Locking the front door behind me, I walked to my car last Monday morning as is my ritual, headed for the gym. I opened the driver's side door and saw my new Indio bag dumped on the passenger's side seat, emptied of Kleenex, lip gloss, lotion, random purse detritus and my wallet. Sunflower seeds were everywhere, as if trying to punctuate the awful event. The console was open; my iPod was gone. I remember my heartbeat increasing, breathe getting shorter and stomach churning in that sick, fluttery feeling. All characteristics of me feeling shame.

I hate writing the word "violation" because on top of the horrible act, just using the word feels shaming, as in "I'm bad,". But it was a violation and in this case, my "badness" feels not only accurate but true. I had done something bad. Two bad things in fact: I had left the car unlocked when everyone knows that's not safe and I kept my bag in the car overnight, another "everyone knows" . But as Brene Brown tells us, not talking about shame allows it to thrive. And since I knew that was the last thing I needed, I decided to talk. I alerted the neighborhood list serve. I called the police and told my husband. I told my officemate; I talked about it with a friend and then a local shop owner. Interestingly, it ended up being the Durham police officer who took the report who made me feel okay again first, "It happens to everyone," he told me. "the first time I left my Jeep unlocked, my GPS was stolen." I'm not sure why I assumed a policeman would not be someone to share a violating experience, but there it was. I immediately felt better. He did something that I did and he told me about it. That can be worth its weight in gold to someone in shame.

> **Written request 1**:
Reproduce the entries as a numbered list with blank lines omitted, beginning at the first line of the entries and stopping after the line that contains "Kittanning (438, 30)".

> **Dataset records**:
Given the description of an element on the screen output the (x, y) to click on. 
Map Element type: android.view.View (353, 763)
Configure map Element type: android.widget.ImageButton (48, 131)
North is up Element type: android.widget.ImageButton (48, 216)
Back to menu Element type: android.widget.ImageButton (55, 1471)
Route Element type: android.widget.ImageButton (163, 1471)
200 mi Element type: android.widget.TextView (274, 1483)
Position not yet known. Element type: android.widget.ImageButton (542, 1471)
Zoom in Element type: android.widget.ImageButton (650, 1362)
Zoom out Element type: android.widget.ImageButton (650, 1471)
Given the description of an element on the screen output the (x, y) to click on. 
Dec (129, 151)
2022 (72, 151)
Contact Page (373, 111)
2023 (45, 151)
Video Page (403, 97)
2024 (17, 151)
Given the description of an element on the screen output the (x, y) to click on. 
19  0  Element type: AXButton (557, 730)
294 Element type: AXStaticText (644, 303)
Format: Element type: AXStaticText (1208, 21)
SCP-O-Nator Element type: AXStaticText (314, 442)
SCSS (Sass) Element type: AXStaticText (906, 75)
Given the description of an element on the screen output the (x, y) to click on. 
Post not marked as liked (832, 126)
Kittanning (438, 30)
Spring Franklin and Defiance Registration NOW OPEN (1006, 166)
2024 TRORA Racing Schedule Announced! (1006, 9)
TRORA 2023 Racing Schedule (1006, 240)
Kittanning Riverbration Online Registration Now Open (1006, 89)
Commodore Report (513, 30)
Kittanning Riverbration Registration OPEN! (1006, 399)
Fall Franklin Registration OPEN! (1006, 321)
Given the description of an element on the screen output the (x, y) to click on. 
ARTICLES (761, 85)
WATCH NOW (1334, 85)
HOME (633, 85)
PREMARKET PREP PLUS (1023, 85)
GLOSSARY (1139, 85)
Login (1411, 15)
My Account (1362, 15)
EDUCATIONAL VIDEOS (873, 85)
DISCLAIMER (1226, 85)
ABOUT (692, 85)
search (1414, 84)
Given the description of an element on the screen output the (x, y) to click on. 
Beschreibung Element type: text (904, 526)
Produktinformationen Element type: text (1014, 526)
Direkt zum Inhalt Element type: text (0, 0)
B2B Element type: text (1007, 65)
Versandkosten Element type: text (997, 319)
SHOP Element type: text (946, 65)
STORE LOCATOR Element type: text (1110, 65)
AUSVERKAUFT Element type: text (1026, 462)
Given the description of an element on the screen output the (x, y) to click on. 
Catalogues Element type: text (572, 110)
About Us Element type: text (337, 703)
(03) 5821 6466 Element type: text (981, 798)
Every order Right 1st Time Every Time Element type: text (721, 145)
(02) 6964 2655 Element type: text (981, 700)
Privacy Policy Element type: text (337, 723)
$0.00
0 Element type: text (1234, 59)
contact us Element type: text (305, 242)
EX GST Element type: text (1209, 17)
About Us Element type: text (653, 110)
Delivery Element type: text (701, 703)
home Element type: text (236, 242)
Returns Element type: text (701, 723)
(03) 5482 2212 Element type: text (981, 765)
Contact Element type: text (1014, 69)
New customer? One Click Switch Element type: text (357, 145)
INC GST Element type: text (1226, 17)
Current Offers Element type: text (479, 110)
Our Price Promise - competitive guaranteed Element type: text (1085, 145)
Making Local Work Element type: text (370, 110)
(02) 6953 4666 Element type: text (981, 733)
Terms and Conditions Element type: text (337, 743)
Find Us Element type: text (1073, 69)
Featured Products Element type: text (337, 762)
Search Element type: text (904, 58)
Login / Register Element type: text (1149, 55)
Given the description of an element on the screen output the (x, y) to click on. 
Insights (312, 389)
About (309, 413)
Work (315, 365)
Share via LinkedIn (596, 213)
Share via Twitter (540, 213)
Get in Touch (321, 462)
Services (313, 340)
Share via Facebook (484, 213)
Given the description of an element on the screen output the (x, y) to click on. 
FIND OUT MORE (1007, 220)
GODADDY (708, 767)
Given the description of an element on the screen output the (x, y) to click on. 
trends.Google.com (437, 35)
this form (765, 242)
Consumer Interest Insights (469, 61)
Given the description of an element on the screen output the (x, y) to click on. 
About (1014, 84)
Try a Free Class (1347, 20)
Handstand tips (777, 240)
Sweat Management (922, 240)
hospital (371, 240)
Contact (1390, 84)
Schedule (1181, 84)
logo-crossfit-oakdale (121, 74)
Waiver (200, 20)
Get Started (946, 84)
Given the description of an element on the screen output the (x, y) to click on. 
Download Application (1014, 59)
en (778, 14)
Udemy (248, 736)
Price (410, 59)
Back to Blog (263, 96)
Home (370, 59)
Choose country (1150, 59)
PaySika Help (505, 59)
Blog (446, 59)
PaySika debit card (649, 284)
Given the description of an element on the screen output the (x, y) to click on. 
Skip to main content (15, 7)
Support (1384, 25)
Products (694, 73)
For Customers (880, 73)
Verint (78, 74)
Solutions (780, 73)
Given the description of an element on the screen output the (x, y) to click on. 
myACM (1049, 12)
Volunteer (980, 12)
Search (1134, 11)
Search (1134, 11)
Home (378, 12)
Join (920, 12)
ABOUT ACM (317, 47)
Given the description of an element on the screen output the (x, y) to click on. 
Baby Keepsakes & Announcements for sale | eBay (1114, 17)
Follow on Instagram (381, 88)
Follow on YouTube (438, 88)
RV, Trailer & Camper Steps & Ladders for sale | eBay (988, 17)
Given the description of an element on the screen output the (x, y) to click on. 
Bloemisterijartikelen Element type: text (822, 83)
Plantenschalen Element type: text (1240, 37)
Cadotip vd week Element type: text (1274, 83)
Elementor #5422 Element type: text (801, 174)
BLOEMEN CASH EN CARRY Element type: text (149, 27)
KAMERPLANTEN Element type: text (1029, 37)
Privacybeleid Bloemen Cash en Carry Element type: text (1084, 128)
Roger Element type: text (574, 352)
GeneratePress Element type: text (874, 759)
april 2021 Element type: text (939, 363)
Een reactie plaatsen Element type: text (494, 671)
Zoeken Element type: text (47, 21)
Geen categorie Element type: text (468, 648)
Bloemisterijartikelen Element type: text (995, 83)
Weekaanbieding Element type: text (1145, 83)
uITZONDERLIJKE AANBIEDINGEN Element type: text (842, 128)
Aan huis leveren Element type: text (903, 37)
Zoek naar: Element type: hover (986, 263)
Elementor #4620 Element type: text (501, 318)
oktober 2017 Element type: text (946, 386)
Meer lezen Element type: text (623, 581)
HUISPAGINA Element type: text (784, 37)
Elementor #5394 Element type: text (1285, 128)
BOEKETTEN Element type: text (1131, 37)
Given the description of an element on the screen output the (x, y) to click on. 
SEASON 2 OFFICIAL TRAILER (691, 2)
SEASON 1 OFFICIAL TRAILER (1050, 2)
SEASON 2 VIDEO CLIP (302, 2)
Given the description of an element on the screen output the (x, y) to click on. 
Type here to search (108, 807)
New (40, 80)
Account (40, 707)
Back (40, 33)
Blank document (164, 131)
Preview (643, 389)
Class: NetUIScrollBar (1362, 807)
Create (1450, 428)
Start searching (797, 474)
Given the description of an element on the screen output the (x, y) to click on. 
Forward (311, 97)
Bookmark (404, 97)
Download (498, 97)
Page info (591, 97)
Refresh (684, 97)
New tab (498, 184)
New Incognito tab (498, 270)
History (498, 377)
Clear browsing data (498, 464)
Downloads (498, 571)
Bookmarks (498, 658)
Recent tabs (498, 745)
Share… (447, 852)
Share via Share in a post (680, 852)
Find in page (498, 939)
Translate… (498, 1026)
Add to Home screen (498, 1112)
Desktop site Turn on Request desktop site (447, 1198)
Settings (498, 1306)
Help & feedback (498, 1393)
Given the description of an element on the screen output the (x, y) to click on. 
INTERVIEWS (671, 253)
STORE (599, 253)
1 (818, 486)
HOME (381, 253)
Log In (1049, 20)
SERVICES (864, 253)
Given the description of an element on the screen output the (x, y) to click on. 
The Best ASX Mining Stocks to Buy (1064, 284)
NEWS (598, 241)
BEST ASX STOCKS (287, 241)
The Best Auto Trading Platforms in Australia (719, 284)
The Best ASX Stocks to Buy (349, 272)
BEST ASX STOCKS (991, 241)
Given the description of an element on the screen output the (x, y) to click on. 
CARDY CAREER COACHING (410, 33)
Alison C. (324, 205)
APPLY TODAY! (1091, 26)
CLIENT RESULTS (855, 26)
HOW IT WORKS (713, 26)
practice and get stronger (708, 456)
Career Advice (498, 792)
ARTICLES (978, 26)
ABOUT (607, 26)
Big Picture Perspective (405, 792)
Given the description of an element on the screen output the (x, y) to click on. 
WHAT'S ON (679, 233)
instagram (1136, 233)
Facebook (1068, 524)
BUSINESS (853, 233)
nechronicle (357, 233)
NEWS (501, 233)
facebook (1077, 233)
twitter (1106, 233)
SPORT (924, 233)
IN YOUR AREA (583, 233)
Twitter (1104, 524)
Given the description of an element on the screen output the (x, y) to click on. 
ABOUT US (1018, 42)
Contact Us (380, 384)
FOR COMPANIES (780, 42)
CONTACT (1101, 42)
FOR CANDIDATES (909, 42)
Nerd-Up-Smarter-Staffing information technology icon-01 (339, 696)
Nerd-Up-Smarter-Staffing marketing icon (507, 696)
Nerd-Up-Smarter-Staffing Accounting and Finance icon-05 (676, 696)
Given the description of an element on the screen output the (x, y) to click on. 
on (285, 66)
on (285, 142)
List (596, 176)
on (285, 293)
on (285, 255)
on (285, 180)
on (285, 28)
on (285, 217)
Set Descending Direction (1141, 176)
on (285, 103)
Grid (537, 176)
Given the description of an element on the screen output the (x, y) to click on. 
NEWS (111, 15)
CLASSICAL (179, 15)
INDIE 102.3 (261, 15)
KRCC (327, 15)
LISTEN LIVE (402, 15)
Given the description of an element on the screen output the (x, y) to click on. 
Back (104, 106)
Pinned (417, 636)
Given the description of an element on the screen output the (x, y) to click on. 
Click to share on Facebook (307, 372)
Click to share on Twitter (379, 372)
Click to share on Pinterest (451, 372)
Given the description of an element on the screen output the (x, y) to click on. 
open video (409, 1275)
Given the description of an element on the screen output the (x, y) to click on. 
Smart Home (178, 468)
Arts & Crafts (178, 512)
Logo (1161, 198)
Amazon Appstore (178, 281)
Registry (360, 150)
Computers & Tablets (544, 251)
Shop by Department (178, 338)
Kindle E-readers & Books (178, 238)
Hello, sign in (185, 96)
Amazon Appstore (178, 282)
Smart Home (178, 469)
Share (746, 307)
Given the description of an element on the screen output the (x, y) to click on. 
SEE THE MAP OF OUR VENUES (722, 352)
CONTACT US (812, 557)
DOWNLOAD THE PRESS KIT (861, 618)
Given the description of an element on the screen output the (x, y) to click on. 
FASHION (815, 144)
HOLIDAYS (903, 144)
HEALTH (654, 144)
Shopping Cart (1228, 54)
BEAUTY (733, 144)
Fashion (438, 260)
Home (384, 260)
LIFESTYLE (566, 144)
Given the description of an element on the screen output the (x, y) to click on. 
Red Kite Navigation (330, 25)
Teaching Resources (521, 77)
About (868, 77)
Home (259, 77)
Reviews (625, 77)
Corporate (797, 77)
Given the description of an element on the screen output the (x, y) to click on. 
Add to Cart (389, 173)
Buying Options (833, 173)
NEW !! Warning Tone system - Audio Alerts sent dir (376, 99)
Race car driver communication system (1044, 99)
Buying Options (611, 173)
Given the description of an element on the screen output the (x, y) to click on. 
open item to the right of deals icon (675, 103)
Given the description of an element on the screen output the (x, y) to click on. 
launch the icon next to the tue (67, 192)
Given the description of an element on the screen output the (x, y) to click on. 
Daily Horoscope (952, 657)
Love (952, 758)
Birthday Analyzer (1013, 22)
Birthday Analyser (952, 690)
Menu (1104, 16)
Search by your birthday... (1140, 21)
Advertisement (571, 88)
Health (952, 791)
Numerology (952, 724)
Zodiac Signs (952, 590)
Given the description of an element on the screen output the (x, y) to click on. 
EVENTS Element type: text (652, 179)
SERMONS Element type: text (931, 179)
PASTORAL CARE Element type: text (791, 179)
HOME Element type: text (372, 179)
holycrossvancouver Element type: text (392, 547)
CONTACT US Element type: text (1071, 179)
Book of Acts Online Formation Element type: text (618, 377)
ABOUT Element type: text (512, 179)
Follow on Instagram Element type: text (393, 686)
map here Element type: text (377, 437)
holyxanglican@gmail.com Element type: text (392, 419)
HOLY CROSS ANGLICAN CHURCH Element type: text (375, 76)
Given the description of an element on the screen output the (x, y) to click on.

> **Written request 2**:
Write the next part of the essay about the car break-in and shame, beginning after its final sentence.

> **Written reply 1**:
1. Given the description of an element on the screen output the (x, y) to click on. 
2. Map Element type: android.view.View (353, 763)
3. Configure map Element type: android.widget.ImageButton (48, 131)
4. North is up Element type: android.widget.ImageButton (48, 216)
5. Back to menu Element type: android.widget.ImageButton (55, 1471)
6. Route Element type: android.widget.ImageButton (163, 1471)
7. 200 mi Element type: android.widget.TextView (274, 1483)
8. Position not yet known. Element type: android.widget.ImageButton (542, 1471)
9. Zoom in Element type: android.widget.ImageButton (650, 1362)
10. Zoom out Element type: android.widget.ImageButton (650, 1471)
11. Given the description of an element on the screen output the (x, y) to click on. 
12. Dec (129, 151)
13. 2022 (72, 151)
14. Contact Page (373, 111)
15. 2023 (45, 151)
16. Video Page (403, 97)
17. 2024 (17, 151)
18. Given the description of an element on the screen output the (x, y) to click on. 
19. 19  0  Element type: AXButton (557, 730)
20. 294 Element type: AXStaticText (644, 303)
21. Format: Element type: AXStaticText (1208, 21)
22. SCP-O-Nator Element type: AXStaticText (314, 442)
23. SCSS (Sass) Element type: AXStaticText (906, 75)
24. Given the description of an element on the screen output the (x, y) to click on. 
25. Post not marked as liked (832, 126)
26. Kittanning (438, 30)

> **Written reply 2**:
Here's the thing, even though not everyone's response was as empathetic as the police officer's (I received a single, one sentence email back from someone on the list serve asking which street I lived on, not after me or even sympathy for the crime), I'll do it again. And again, and again and again. Because even though everyone had forgotten that a crime had been committed and some empathy is absolutely deserved, I'm not "bad". I'm a human who made a mistake. In owning the mistake, in sharing my failure and actually dwelling in it a bit, I became in a better place to move past it and not get caught up in negative self-talk or waffling indecision. I know I need that closure to be in the present, focus on what's important now and not get bogged down by what I can't change.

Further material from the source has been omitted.